■ TASK BRIEF ■
Would you print the records below word for word, without the pictures?

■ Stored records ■
---------------
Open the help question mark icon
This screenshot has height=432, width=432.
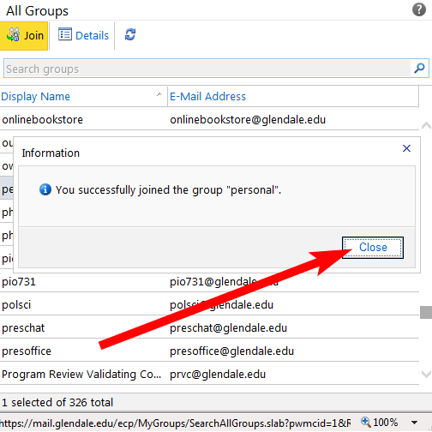[419, 9]
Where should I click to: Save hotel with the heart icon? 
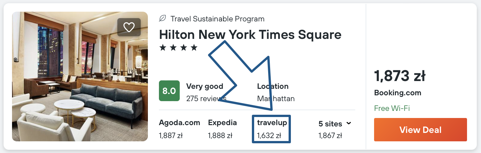(129, 27)
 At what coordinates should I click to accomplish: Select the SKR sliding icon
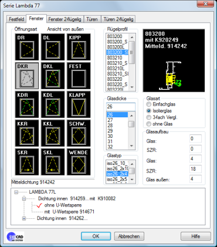coord(27,162)

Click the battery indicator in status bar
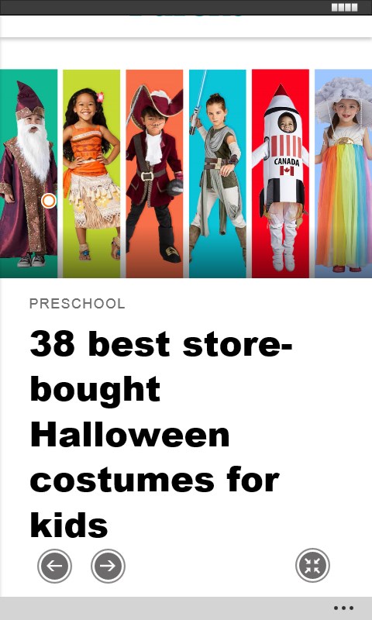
---------------
■ TASK RESULT ■
Open the help question mark icon
This screenshot has height=432, width=432.
[419, 9]
Where should I click to: Save hotel with the heart icon? 
(129, 27)
 At what coordinates should I click to accomplish: Select the SKR sliding icon
coord(27,162)

Click the battery indicator in status bar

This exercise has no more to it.